Beaver’s remembrances gave the story its strongest personal voice. He said their connection began when Fleming was cast as his on-screen wife on “Supernatural,” and he described a bond that continued long after the cameras stopped. In one tribute, he called her “a powerhouse of vitality and goodwill,” a line that was repeated across later coverage because it captured both affection and the image colleagues seemed to share of her. He also wrote about practical barriers that kept them in separate countries and on separate family tracks, while saying their closeness endured anyway. Those details turned a standard death notice into something more intimate: a portrait of a working actress remembered not only for genre credits, but for the effect she had on the people around her. At the same time, the public record remains narrow in some respects. No formal memorial date has been announced, no family statement longer than the representative’s remarks has been released publicly, and no additional details about services had been posted as of Wednesday.
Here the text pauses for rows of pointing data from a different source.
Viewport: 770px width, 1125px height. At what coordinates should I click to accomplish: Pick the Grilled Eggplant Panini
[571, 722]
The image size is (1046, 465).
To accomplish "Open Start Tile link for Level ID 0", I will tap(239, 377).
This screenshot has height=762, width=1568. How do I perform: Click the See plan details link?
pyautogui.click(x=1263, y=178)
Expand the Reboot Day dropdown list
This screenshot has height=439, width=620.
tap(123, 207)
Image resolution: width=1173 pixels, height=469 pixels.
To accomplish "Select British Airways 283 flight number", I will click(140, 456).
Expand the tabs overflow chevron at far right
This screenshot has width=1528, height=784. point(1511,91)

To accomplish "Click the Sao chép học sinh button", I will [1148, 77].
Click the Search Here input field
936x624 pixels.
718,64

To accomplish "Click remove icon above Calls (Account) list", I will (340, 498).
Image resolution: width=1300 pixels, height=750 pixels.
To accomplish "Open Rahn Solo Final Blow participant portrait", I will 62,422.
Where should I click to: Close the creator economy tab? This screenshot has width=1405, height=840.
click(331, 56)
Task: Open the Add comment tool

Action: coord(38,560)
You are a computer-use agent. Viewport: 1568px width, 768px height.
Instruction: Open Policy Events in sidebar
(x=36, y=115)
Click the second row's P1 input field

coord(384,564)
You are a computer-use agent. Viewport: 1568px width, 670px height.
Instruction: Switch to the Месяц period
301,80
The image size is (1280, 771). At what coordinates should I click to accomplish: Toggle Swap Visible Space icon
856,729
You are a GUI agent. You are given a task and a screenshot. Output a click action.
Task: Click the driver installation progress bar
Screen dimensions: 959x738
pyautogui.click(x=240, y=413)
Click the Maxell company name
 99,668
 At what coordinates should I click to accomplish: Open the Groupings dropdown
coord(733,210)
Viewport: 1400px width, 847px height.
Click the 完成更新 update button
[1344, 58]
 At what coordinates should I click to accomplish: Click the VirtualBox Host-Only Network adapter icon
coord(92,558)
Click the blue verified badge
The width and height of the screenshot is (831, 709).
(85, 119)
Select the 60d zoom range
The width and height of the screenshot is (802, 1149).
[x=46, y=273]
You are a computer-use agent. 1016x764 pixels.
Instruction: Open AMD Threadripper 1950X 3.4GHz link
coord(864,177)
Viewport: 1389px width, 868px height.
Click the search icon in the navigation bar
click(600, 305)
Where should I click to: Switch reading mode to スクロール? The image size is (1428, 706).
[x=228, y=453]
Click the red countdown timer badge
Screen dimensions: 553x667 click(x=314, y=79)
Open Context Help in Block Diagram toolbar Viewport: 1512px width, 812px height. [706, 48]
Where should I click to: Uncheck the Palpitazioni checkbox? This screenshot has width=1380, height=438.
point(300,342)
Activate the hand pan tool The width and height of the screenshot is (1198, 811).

For now, the story stands at a quiet but defined point: Fleming died Feb. 26 at 51, tributes have continued to spread through entertainment circles, and a memorial service is expected to be announced later. Her public legacy rests on a long run of television, stage work in British Columbia, and two genre roles that kept returning to viewers long after her scenes ended.
Author note: Last updated March 26, 2026.